◆ AUSGEWÄHLTER TEXT:
● ● ● ● ● ● ●
Immer wieder lassen Sie als Songwriter die Namen von Pop-Ikonen in Ihren Texten fallen. Von Armani über Pavarotti bis Che Guevara bekommen alle eine Oberflächenveredelung …




Tennant: Danke, dass Sie mich als Songwriter bezeichnen, denn als solchen sehe ich mich. Ich liebe es, Namen von Männern und Frauen, die unsere Gegenwart geprägt haben, respektvoll in meinen Texten auftauchen zu lassen, sie kontextualisieren Poesie, verankern einen Text in der Zeit, in der wir leben. Das ist ein anderer Aspekt von Pop, den ich an dieser Stelle unterstreichen möchte: Pop reflektiert die Zeit, in der ein Song oder ein Bild entsteht. Sonst ist es nicht Pop.




Nun leben wir in dunklen Zeiten.




Tennant: ‘Yes’ ist doch eine fantastische Antwort darauf. Auf unserem letzten Album ‘Fundamental’ haben wir die Krise, namentlich die politischen Wirren nach dem 11. September, übrigens als viel bedrückender empfunden und entsprechend in Text und Musik thematisiert. Blairs ‘Krieg gegen den Terror’ und die damit einhergehende Überwachung der Bürger in Großbritannien hat unser kulturelles Selbstverständnis infrage gestellt. Paranoia, Denunziationen, Verdächtigungen haben in unsere Kultur Einzug gehalten.




Sie sprechen von England, als ob es sich um einen faschistischen Staat handelte.




Tennant: Das ist die Ironie des Schicksals: Man würde es von Deutschland annehmen, aber in England sind wir dem viel näher. Abermals möchte ich sagen: Auch diese Dinge spürt man zuerst an der Oberfläche. Ich habe damals in keinem unserer Songs explizit Stellung bezogen, vielmehr dieses ungute Gefühl, überwacht zu werden, in Worte zu fassen versucht. Die Angst vor der Dunkelheit – das erschien mir schließlich ein geeignetes Bild.




Von Bedrohung ist auf ‘Yes’ indes wenig zu spüren.




Tennant: Bush und Blair sind Geschichte. Wir begrüßen die neuen Zeiten.




Neue Zeiten – das heißt auch, dass es an Anachronismus grenzt, noch in Alben zu denken. Musik immaterialisiert sich durch Downloads. Damit verschwinden auch die Cover und die Oberflächen.




Tennant: Wir sind nicht die Letzten, die noch in diesen Kategorien denken. Es gibt nach wie vor Künstler, die es sich nicht nehmen lassen, Alben zu veröffentlichen und diese schön zu verpacken. Und andererseits gehen die Pet Shop Boys mit der Zeit. Abstrakt betrachtet, bedeuten Internetportale wie iTunes, dass sich ein Album heutzutage aus lauter einzelnen Singles zusammensetzt. Wir sehen es positiv: Jeder Song muss überzeugen. Jeder Song ist eine potenzielle Single. Wir Musiker waren noch nie einem so hohen Qualitätsdruck ausgesetzt wie heute, denn an jedem Song baumelt das 99-Cent-Schild.
● ● ● ● ● ● ●
◆ GEZEIGTES MATERIAL:

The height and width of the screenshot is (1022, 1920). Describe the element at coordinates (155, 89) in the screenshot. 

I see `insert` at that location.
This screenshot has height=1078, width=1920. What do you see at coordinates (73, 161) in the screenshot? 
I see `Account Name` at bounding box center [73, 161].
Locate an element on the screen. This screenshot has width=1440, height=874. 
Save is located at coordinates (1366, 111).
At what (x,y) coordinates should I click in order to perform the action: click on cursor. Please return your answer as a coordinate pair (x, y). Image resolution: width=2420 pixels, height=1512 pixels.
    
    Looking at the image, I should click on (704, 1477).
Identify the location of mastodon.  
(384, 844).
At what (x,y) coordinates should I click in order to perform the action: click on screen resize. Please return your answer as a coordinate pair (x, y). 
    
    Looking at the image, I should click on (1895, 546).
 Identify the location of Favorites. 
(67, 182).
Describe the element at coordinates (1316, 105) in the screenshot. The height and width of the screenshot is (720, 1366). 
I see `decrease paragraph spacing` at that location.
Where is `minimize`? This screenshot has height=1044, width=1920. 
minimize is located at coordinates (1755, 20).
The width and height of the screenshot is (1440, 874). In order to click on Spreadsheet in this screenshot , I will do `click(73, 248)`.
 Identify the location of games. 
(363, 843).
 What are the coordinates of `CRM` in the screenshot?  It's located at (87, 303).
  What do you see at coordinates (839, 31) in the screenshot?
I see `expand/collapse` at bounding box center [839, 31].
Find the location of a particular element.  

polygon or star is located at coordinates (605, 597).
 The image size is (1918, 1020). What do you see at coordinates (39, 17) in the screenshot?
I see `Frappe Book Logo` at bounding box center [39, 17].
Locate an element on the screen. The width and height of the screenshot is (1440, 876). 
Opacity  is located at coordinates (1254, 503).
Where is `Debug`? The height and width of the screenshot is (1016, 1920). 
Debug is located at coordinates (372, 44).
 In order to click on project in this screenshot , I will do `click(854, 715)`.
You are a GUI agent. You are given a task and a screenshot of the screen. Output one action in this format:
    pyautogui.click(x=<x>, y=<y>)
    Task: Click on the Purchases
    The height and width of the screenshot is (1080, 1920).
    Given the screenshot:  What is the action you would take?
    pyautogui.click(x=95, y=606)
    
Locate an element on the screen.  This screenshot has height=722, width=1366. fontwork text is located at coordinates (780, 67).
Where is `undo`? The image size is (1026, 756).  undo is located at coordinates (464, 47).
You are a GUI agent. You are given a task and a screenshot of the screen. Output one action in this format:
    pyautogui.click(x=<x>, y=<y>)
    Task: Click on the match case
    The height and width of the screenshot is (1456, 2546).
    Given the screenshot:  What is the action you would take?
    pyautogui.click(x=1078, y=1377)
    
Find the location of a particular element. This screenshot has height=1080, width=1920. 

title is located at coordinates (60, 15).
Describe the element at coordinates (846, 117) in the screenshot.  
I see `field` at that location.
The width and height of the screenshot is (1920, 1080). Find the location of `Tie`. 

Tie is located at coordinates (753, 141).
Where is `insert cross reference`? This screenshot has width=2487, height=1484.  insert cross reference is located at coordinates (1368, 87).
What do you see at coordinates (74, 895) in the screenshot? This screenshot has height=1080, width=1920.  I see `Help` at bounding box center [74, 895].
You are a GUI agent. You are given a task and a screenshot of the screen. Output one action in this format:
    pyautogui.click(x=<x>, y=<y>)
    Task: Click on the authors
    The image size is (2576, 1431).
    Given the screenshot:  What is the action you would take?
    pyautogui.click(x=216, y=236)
● ● ● ● ● ● ●
◆ AUFGABEN:
A. Schreibe aus den Datensätzen die Zeilen unverändert ab. Beginne bei der Zeile mit „has height=1044, width=1920.“ und höre nach der Zeile mit „coordinates (464, 47).“ auf.
B. Führe das Interview über Pop und das Album ‘Yes’ nach seinem letzten Satz weiter.

◆ SCHRIFTLICHE ANTWORTEN:
A.
Where is `minimize`? This screenshot has height=1044, width=1920. 
minimize is located at coordinates (1755, 20).
The width and height of the screenshot is (1440, 874). In order to click on Spreadsheet in this screenshot , I will do `click(73, 248)`.
 Identify the location of games. 
(363, 843).
 What are the coordinates of `CRM` in the screenshot?  It's located at (87, 303).
  What do you see at coordinates (839, 31) in the screenshot?
I see `expand/collapse` at bounding box center [839, 31].
Find the location of a particular element.  

polygon or star is located at coordinates (605, 597).
 The image size is (1918, 1020). What do you see at coordinates (39, 17) in the screenshot?
I see `Frappe Book Logo` at bounding box center [39, 17].
Locate an element on the screen. The width and height of the screenshot is (1440, 876). 
Opacity  is located at coordinates (1254, 503).
Where is `Debug`? The height and width of the screenshot is (1016, 1920). 
Debug is located at coordinates (372, 44).
 In order to click on project in this screenshot , I will do `click(854, 715)`.
You are a GUI agent. You are given a task and a screenshot of the screen. Output one action in this format:
    pyautogui.click(x=<x>, y=<y>)
    Task: Click on the Purchases
    The height and width of the screenshot is (1080, 1920).
    Given the screenshot:  What is the action you would take?
    pyautogui.click(x=95, y=606)
    
Locate an element on the screen.  This screenshot has height=722, width=1366. fontwork text is located at coordinates (780, 67).
Where is `undo`? The image size is (1026, 756).  undo is located at coordinates (464, 47).

B.
Sie meinen: Wir sind wieder in der Zeit angelangt, in der es nur Singles gab?




Tennant: Ganz genau. Ganz früher veröffentlichten Musiker nur Singles. Erst wenn ein Sänger fünf, sechs erfolgreiche Singles auf den Markt gebracht hatte, wurden diese zu einem Album zusammengefasst. Ich kann in dieser Entwicklung nichts Negatives erkennen.




Stellt das nicht eine Karriere infrage, die wie bei Ihnen auf Alben basiert?




Tennant: Ehrlich gesagt, gibt es viele Künstler, und vielleicht gehören die Pet Shop Boys zu diesen, deren bestes Album ihr ‘Greatest Hits’-Album war. Die Definition von Pop ist für mich auch, dass ein Werk, also ein Song oder ein Bild immer den Anspruch haben muss, so etwas wie ein ‘Greatest Hit’ zu sein.




Chris Lowe und Sie werden in Ihrer Selbstinszenierung oft mit Gilbert & George verglichen.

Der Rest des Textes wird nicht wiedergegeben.